Local S. Korean governments vow to test and quarantine all overseas arrivals

Posted on : 2020-04-02 16:44 KST Modified on : 2020-04-02 17:17 KST
Central government questions feasibility of applying approach across the board
Travelers arriving at Incheon International Airport from Milan, Italy, are being transported to screening and quarantine facilities on Apr. 1. (Yonhap News)
Travelers arriving at Incheon International Airport from Milan, Italy, are being transported to screening and quarantine facilities on Apr. 1. (Yonhap News)

After South Korea implemented stronger quarantine measures on Apr. 1, requiring everyone arriving in the country from overseas to spend two weeks in self-quarantine, various local governments have been enlisting official vehicles, taxis, charter buses, and even ambulances to transport people to their quarantine locations. Some local governments have even promised to place people without symptoms in state quarantine facilities in an effort to test them all, but the central government has said it wouldn’t be feasible to apply such an approach nationwide.

South Korea’s public health authorities said on Apr. 1 that there were 55,000 arrivals from overseas in the final week of March, representing a 94% decrease over the past three months. There had been 800,000 arrivals in the first week of January. Since the government made it mandatory for arrivals from Europe to spend two weeks in self-quarantine on Mar. 22, the number of arrivals has been about 7,000 a day, with around 50 non-Koreans arriving for a short stay of 15 days or more.

With the number of arrivals, including foreigners on short stays, on the decline since the imposition of the two-week self-quarantine period, the government expects that the number of imported cases of COVID-19 will decrease as well. An analysis of cases that have occurred over the past two weeks shows that the most common mode of transmission is import from overseas, at 35%. As of Wednesday, there were 560 (including 514 Korean nationals) imported cases of COVID-19 in the country, representing 5.6% of the total caseload.

Now that self-quarantine has been made mandatory for all arrivals, local governments around the country have been putting official vehicles, taxis, and ambulances to use in transporting people to their places of quarantine. Individuals arriving from overseas who are unable to drive home from the airport in a personal vehicle are able to ride in dedicated carriages on KTX high-speed trains or in airport shuttle buses to transportation hubs around the country. To make the trip from those hubs to their homes, they’re required to use transportation options provided by their local government.

Even though only arrivals from Europe are subject to mandatory COVID-19 testing, most of the country’s local governments (with the notable exception of Busan and South Gyeongsang Province) said they’ll be preemptively testing everyone arriving from overseas. A few local governments, including the cities of Sejong, Daejeon, and Gwangju, went a step further by announcing that they’ll be transferring all arrivals, even those without symptoms, to residential treatment centers for testing. These individuals will have to remain in the centers until they receive their test results.
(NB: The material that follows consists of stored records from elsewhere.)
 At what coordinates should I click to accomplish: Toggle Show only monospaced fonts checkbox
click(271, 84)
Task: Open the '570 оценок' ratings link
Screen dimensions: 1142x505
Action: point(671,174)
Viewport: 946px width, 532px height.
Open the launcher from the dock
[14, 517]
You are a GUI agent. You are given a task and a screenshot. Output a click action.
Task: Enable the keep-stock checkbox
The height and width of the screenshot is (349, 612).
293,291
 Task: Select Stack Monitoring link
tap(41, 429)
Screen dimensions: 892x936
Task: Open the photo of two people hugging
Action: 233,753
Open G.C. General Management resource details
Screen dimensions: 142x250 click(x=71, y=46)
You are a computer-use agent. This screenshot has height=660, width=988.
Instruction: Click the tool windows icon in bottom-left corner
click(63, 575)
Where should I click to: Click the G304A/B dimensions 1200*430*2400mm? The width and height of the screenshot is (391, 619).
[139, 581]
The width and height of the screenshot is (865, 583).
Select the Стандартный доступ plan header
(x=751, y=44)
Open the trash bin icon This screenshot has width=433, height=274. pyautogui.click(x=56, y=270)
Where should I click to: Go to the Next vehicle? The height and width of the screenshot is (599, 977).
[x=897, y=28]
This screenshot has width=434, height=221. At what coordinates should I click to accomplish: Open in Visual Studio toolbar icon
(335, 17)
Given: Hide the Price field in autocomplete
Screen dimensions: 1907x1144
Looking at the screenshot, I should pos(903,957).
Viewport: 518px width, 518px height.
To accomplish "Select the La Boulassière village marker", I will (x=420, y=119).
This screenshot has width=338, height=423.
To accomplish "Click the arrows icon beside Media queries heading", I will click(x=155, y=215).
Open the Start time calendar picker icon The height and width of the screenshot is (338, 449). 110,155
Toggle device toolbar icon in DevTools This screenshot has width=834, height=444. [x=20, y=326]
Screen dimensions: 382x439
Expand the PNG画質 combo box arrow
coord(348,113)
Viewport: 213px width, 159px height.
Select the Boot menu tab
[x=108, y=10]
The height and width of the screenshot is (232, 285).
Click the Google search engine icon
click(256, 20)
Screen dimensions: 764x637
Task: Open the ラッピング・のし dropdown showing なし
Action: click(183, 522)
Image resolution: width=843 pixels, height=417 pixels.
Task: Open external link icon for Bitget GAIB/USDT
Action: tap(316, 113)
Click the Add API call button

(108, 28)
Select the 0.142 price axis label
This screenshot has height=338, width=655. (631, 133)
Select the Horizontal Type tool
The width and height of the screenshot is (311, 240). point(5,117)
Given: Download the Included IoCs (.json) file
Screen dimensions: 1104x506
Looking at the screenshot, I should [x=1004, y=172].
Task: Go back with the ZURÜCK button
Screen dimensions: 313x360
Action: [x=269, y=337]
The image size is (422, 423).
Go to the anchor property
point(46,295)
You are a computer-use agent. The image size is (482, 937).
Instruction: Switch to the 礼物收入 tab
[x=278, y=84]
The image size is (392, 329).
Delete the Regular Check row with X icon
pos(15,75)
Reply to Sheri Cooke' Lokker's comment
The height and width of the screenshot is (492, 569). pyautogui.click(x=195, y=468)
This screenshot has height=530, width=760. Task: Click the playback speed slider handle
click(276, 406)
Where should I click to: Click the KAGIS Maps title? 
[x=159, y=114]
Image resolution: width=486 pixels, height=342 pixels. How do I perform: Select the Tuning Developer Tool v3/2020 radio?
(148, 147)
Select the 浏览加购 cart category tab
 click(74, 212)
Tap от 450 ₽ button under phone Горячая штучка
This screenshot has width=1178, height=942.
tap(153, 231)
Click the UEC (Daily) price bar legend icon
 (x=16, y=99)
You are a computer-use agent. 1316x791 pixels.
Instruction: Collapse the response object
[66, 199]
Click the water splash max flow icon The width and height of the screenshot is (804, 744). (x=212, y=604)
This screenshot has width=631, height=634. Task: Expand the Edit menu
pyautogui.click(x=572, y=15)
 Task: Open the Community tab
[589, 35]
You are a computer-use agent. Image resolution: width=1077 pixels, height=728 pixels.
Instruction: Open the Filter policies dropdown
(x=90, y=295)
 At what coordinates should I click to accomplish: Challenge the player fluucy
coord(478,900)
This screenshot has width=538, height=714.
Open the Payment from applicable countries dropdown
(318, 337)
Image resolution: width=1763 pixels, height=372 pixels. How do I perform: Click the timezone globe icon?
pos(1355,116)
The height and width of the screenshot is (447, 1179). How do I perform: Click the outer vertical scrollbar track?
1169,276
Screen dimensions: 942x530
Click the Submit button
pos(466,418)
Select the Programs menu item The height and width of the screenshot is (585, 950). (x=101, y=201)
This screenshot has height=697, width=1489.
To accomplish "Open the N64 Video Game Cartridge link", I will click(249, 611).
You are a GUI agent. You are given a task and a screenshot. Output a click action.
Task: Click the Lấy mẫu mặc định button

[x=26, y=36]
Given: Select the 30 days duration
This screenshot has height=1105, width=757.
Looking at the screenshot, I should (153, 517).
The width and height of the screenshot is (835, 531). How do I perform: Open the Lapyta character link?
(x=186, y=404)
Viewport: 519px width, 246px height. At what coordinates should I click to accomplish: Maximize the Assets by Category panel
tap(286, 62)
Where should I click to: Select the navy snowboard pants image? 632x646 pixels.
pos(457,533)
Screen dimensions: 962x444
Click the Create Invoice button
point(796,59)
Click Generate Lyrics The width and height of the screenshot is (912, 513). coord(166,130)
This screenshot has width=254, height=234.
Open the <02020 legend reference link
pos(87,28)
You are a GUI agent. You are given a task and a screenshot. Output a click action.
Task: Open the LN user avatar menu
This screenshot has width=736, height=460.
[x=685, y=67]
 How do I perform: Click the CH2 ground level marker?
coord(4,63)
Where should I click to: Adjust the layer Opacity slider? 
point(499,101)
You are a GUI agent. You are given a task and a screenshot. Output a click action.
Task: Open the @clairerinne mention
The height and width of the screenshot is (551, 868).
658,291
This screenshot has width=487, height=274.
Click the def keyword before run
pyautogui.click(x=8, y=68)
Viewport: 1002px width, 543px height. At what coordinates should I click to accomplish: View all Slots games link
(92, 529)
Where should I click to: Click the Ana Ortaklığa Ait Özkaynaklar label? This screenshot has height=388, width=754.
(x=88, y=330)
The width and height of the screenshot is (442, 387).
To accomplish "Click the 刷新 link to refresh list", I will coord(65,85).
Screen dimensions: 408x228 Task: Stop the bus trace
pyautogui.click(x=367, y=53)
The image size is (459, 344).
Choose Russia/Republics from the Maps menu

But the position of the central government is that these plans to first quarantine and then test everyone arriving in the country without symptoms would be difficult to apply across the board. “While tougher measures can increase safety, we need to devise reasonable measures that take into account all factors, including whether implementation is feasible given our actual administrative resources. There are clear limitations and substantial costs to adopting [preemptive quarantine followed by comprehensive testing] as the national model,” said Kim Gang-lip, first general coordinator for the Central Disaster and Safety Countermeasures Headquarters and vice minister of health and welfare,

In related news, the government is planning to run nine temporary living facilities for foreigners on short-term stays who don’t have a permanent residence in the country and to set aside additional hotels in the private sector in case those facilities run out of space. Passengers who are merely transferring through Incheon Airport won’t have to go through the domestic quarantine or immigration lines; instead, they’ll receive a basic check for fever and be allowed to wait in the departures area.